全員が揃ったところで、洞窟で起きていた一連の出来事をシャインが説明した。
「な、何で私…そんなことを…」
身に覚えのない恥ずかし過ぎる行動をしてしまったレビィは、洞窟の奥で体育座りをして落ち込む。
「良いじゃん良いじゃん!最高じゃん!もうそのままブチュー!ってしたら良かったのに!あっ!なんらな今やる!?」
恋愛話にテンションが上がるエアルが、レビィとシャインにキスをするか尋ねると、
「「しない!!」」
口を揃えてシャインとレビィが拒否をした。
「生物は危機的場面になると本能的に子孫を残そうとします。それは人間も例外ではございません。なのでこのような状況ですから、レビィの本能がシャインと子孫を残そうとしたのでしょう。」
「そんな生物学的視点で解説しないでー!違うからー!」
ヒューズの分析に対して、レビィが耳を塞いで聴こえないふりをする。
「それより、お前等の成果はどうなんだよ?」
シャインが無理矢理話題を変えた。
「ん?ああ、食料の方は問題ねぇ。マンモスピッグを狩ってきた。」
スノウの言う通り、洞窟の入り口付近に3メートルはある1匹のマンモスピッグと呼ばれるマンモスの姿に似た豚の魔物がドスンと置かれていた。
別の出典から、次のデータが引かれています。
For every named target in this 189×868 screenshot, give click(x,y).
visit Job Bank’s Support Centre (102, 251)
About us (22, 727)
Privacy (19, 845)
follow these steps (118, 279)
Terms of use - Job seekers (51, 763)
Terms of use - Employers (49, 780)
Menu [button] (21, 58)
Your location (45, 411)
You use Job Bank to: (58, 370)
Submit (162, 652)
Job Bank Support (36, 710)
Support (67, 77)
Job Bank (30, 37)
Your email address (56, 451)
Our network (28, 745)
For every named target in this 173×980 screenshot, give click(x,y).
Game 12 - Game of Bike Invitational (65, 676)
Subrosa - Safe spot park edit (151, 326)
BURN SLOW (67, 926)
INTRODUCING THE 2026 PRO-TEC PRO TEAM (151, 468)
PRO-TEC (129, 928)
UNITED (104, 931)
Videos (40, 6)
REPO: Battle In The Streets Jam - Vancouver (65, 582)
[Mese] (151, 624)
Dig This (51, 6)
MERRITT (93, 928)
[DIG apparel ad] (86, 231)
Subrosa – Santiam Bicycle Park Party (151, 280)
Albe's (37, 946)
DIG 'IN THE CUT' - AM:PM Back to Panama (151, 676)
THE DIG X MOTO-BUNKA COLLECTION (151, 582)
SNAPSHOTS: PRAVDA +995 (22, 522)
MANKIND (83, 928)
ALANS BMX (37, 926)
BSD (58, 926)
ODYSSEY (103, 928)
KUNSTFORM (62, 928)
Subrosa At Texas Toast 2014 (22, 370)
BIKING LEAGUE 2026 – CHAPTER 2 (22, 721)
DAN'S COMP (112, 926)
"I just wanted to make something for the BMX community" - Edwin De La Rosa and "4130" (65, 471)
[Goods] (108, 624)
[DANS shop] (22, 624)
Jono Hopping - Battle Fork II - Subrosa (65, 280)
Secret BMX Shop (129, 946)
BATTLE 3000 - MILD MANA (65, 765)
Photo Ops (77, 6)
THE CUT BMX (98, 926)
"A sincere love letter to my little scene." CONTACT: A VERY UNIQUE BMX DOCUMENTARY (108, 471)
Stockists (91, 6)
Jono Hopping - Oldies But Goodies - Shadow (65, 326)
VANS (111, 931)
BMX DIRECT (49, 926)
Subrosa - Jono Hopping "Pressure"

「水も川を発見したら汲んできたわよ。近場に竹林があったから竹筒を作ってね。」
サナが人数分と予備の分の竹筒を並べる。
「よし、なら取り敢えず飯にするか。昨日の昼から何も食ってないしな。」
シャインの意見に全員が賛成し、6人はまず腹ごしらえをすることにした。
マンモスピッグの肉は噂通り美味で、食事を難なく終えたシャイン達は、日没まで周囲の探索をした。しかし危険区域脱出の為の情報は得れず、二度目の夜を迎えた。
シャイン達が寝ている中、レビィはなかなか寝付けず、洞窟から少し移動した所にあった岩の上に座って考え込んでいた。
「ねぇ、もしかしてだけど、あなたが勝手に私の体を操作した?」
レビィが自身の中にいる夜叉魔法の化身に話しかける。
(言ったではないか。体を借りると。)
「言ってたけど…。でも何で体を乗っ取ってまですることがキ…キスなのよ…?」
至近距離のシャインの顔を思い出し、レビィがまた赤面する。
(キスが契りを結ぶための最も単純で簡単な方法だからだ。それとも、もっと濃厚で妖艶な契りをしてほしかったか?所謂セック──)
「あー!分かった!分かったからそれ以上は言わないで!」
恥ずかしさで顔から火が出そうになったレビィが慌てて止める。
そんな2人?が会話していると、
「なに1人で騒いでいるの?」
背後から急に話しかけれ、レビィは心臓が飛び出るくらい驚きながら振り返った。そこにはサナの姿があった。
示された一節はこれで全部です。